Foto: Imago/Zumapress/M. Brochstein
Burundi: Pierre Nkurunziza
Em 2005, Pierre Nkurunziza chegou ao poder no Burundi. Em 2015, o terceiro mandato de Nkurunziza gerou uma onda de protestos entre a população que, de acordo com o Tribunal Penal Internacional, terá causado cerca de 1.200 mortos e 400.000 refugiados. Em maio de 2018, teve lugar um referendo para alterar a Constituição, que permitiu ao Presidente continuar no cargo até 2034.
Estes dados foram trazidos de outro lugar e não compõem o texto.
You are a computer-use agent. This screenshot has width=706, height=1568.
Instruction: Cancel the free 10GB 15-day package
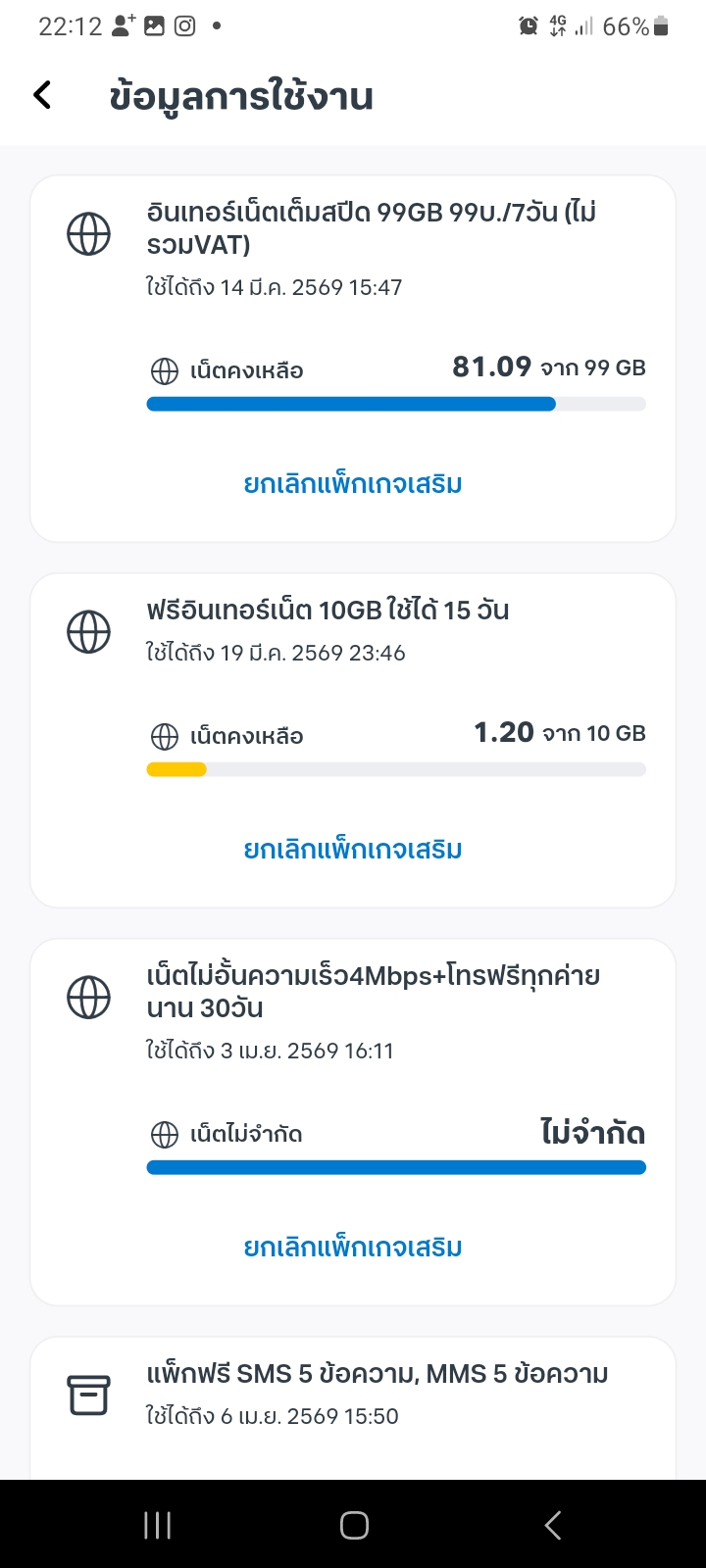(x=353, y=850)
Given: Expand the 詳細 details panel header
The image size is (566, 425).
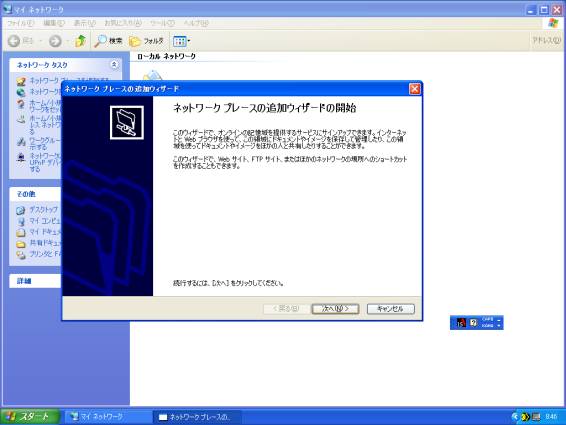Looking at the screenshot, I should [x=35, y=281].
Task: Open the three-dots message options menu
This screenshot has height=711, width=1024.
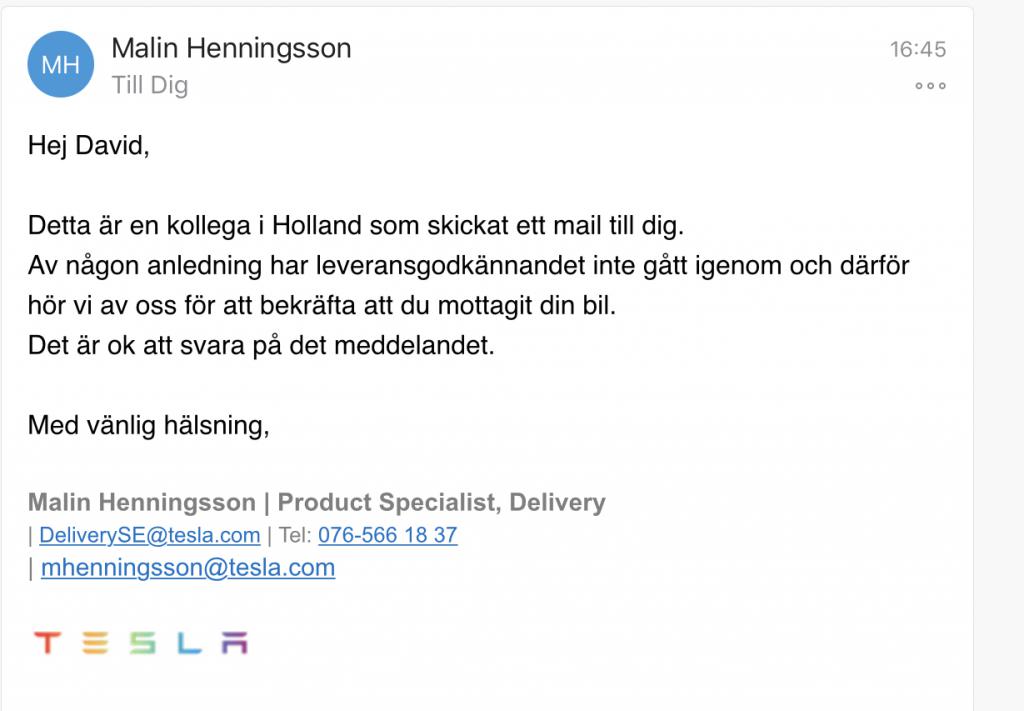Action: [931, 86]
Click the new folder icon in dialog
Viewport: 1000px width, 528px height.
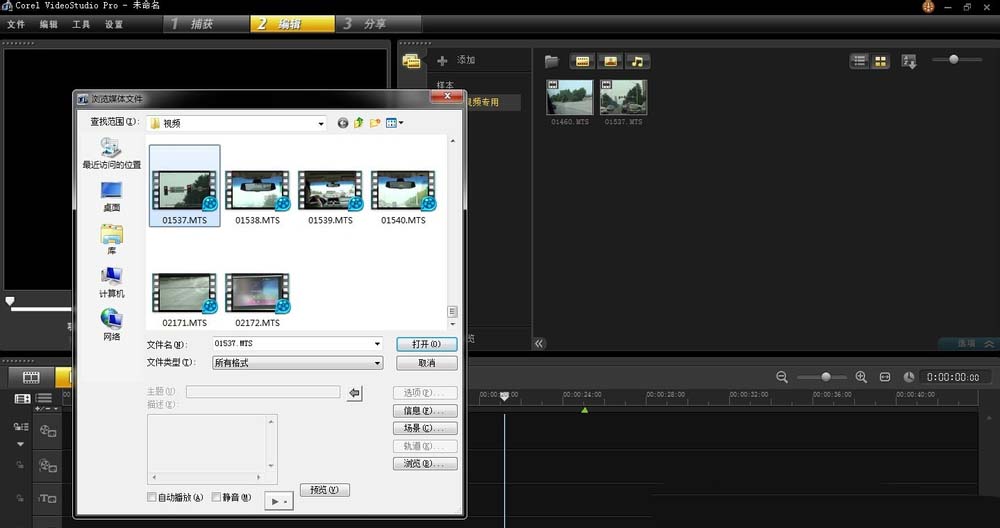375,123

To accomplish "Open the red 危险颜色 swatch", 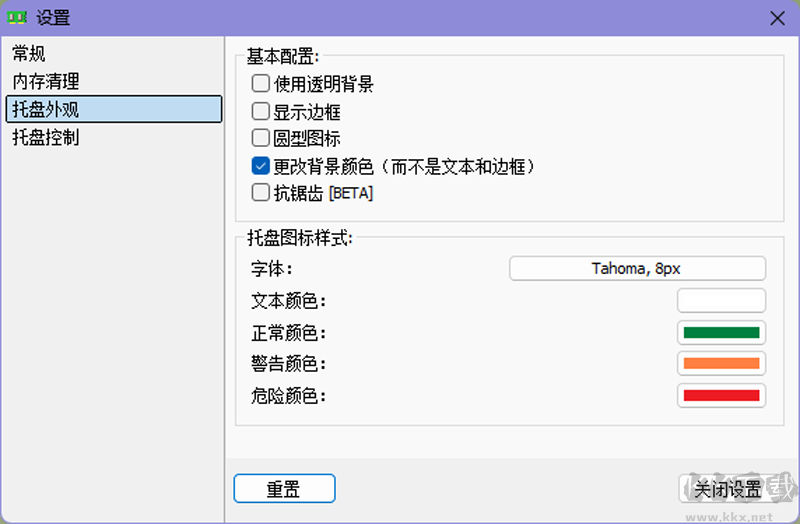I will (x=721, y=396).
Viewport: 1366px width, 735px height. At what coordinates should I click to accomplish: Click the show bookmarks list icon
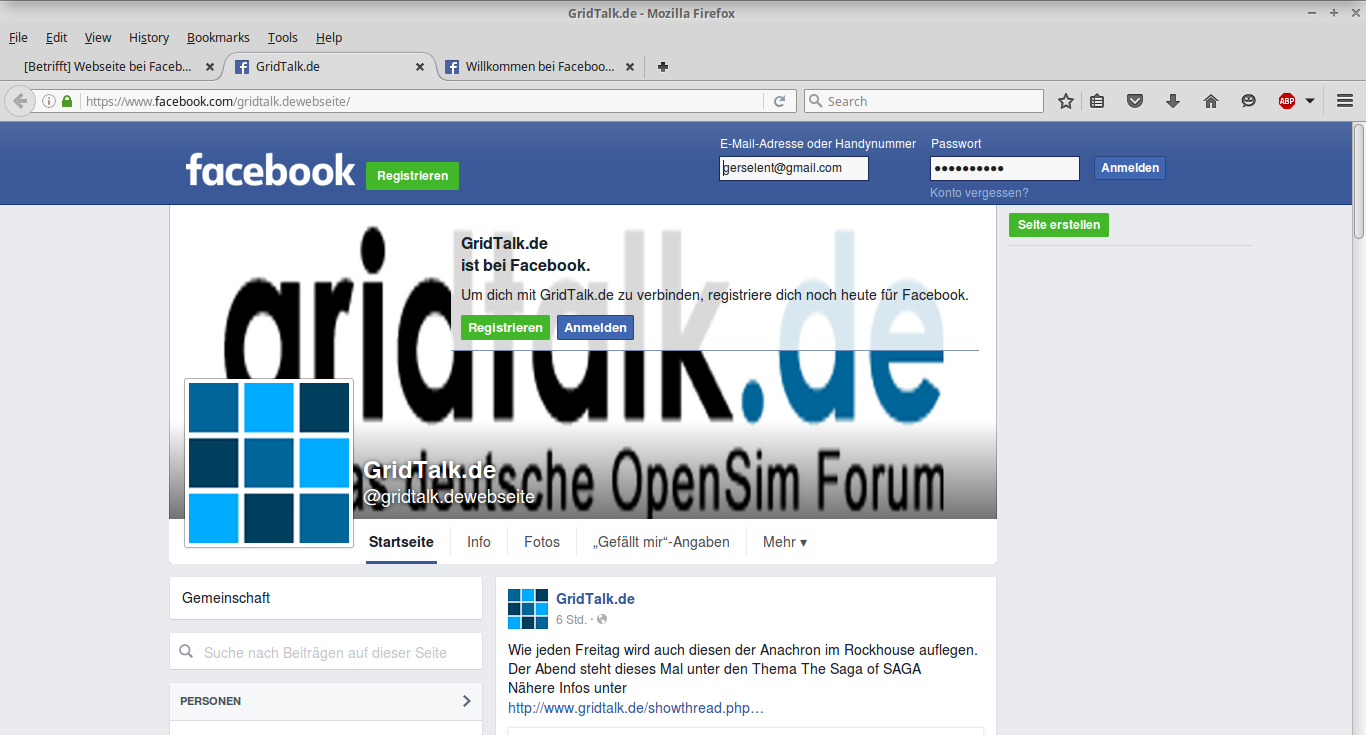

Foto: Reuters/E. Ngendakumana
Gabão: Ali Bongo Ondimba
Ali Bongo ainda está longe de quebrar o recorde do pai, que esteve 41 anos no poder, mas já vai no terceiro mandato, ganho em 2017, no meio de muita contestação. Em 2018, a Constituição do Gabão foi revista para acabar com o limite de mandatos. A nova versão da Constituição também aumentou os poderes do Presidente para tomar decisões unilateralmente.
Foto: Reuters/Reuters TV
Togo: Faure Gnassingbé
Em 2005, Faure Gnassingbé substituiu o pai, que liderou o país durante 38 anos. Ao contrário de outros países, o Togo não impunha um limite aos mandatos. Em 2017, após protestos da população contra a "dinastia" Gnassingbé, foi aprovada a lei que impõe um limite de mandatos. No entanto, a lei não tem efeitos retroativos, pelo que o ainda Presidente poderá disputar as próximas eleições, em 2020.
Foto: DW/N. Tadegnon
Argélia: Abdelaziz Bouteflika
Abdelaziz Bouteflika esteve 20 anos no poder na Argélia (1999-2019). Em 2013, sofreu um acidente vascular cerebral (AVC), mas nem a idade, nem o estado de saúde travaram o Presidente de anunciar que iria procurar um quinto mandato em 2019. Em abril de 2019, face a protestos públicos, anunciou a sua renúncia ao cargo. Nesta altura, já teve 82 anos de idade.